KS: Toprağı yağmalanacak bir parça olarak gördüğünüzde bambaşka davranırsınız, o toprağı korunacak bir yer olarak gördüğünüzde bambaşka davranırsınız. Bakıyoruz, İslam’ın çevreyle ilgili söylediklerine; insan yeryüzüne halife kılınmış ve yeryüzü ona emanet edilmiş. Biz bir emanet almışız. Dolayısıyla o emanete hıyanet etmeme, o emaneti bulduğumuzdan daha iyi bırakmaya gayret etmek mecburiyetindeyiz. Tabiat insanın emrine verilmiştir, madem onun kullanımına verilmiştir, intifa hakkı onundur, istediği gibi kullanır diyoruz. Oysa insan, yüz milyon canlı türünden sadece bir tanesi. Börtü böceğin, kuşun hakkı var. Cenab-ı Hak onları da bizi sevdiği gibi seviyor, onlar da bir himmet. Dolayısıyla bu iştah bize sirayet etmemeli, imkânlarımız nispetinde tabiatla hemahenk olmak zorundayız. Çünkü insan tabiatla, evrenle ahenk içinde olmazsa Allah’la ahenk içinde olmaz. Tabiata, yeşile dokunduğumuz anda el Hayy’ı, el Muid’i hissediyoruz, her şeyi kuşatanı ve her şeyi dirilteni hissediyoruz. Hayata nasıl anlam kattığını, her şeyi nasıl kuşattığını görebiliyoruz. Elimize bir taşı aldığımızda bilmiyoruz belki ama onun da kendine mahsus bir hayatı var, o da kendi dilinde Allah’ı zikrediyor, tespih ediyor. SÖ: Bunun en çarpıcı örneği Kâbe’dir. Kâbe dikdörtgen taştan yapılmış bir yapıdır. Mühim olan, insanın ne düzeyde müdahale edeceği ve etmesi gerektiği üzerine düşünce üretmektir. Bu müdahalenin tarzı, tavrı, sınırı, merhalesi, miktarı ne kadar olacak, bunu bir meseleye dönüştürmek ve üzerine düşünmek bizim vazifemiz. Zaten medeniyet tasavvuru orada gündeme geliyor: Biz ne niyetle bu tabiata müdahale edeceğiz? Daha önce söylediğiniz gibi Batı’nın yaptığı sıfır maliyetli arzdır. Arzın maliyetinin sıfır olmadığı anlaşılınca sürdürülebilir kalkınma modelleri ortaya çıktı. Bir Müslüman bu işe nasıl bakacak? Bu işin felsefesini nasıl yapacak? Maddeyle ilişkisini nasıl dengeye getirecek? Onu imar mı yoksa tahrip mi edecek? Her inşa imar değildir. İmar olması için sizin medeniyet tasavvuru perspektifinizden değerlendirilmesi lazım. Arka plana baktığınızda Rönesans’la başlayan modernite esasen her şeye meydan okumadır. Buna mümasil olayları büyütüp genişletebiliriz. Türkiye şu anda ciddi manada bir teknik kadro ve beceriye sahip, finans imkânları da var; inşallah kendi kimliğimize ve hüviyetimize sahip çıkarak yepyeni yorumlar getiririz. 

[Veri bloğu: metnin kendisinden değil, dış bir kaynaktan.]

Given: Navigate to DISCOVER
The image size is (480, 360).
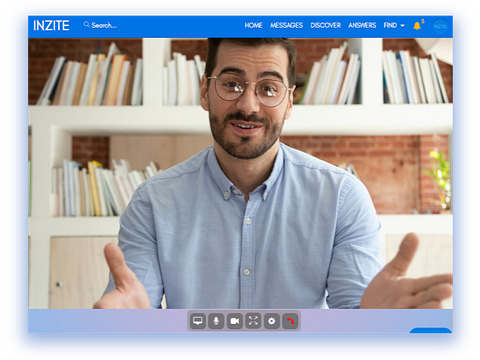Looking at the screenshot, I should pyautogui.click(x=326, y=25).
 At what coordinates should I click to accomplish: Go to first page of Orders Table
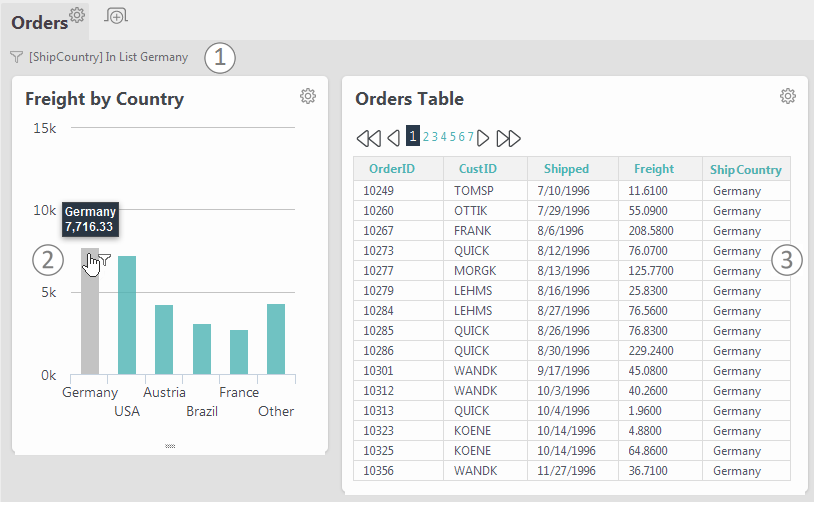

KS: Bu yüksek bina hadisesi bana hep Kitab-ı Mukaddes’teki Babil Kulesi metaforunu hatırlatıyor. New York şehrini ilk gördüğümde aklıma gelen bu olmuştu. Babil Kulelerini getirip bu asra dikmek gibi gelmişti çünkü New York’ta da gökyüzünü göremezsiniz.

 SÖ: Zaten ihtiyaç da yok. Amerikan kapitalizmi size öyle bir dünya çiziyor ki o dünyada gökyüzü yok, her şey yapay. 

KS: Babil hikâyesinde insanlar Tanrı’ya meydan okumak için bir kule dikiyorlar. “Öyle bir kule dikeceğiz ki şanı her yerden duyulacak. Öyle bir kule dikeceğiz ki Allah’la yarışacağız,” diyorlar. Allah da onların dillerini dolaştırıyor ve artık birbirlerinin lisanını anlamaz oluyorlar. Bu muazzam bir metafor. Kutsal kitaplardaki hikâyeleri hep böyle daha derin anlamlarıyla, semboller üzerinden düşünmek lazım. Günümüzde insan, firavunlaşma temayülü içinde.

SÖ: “Musa’nın Tanrı’sını görmek için şöyle yüksek bir kule yap da görelim,” diyorlar. Aklıma uzaya giden ilk insan olan Gagarin’in sözü geldi. “Gökyüzüne çıktım ama Tanrı’yı göremedim,” demişti Gagarin. Halbuki kendisine baksa görecekti.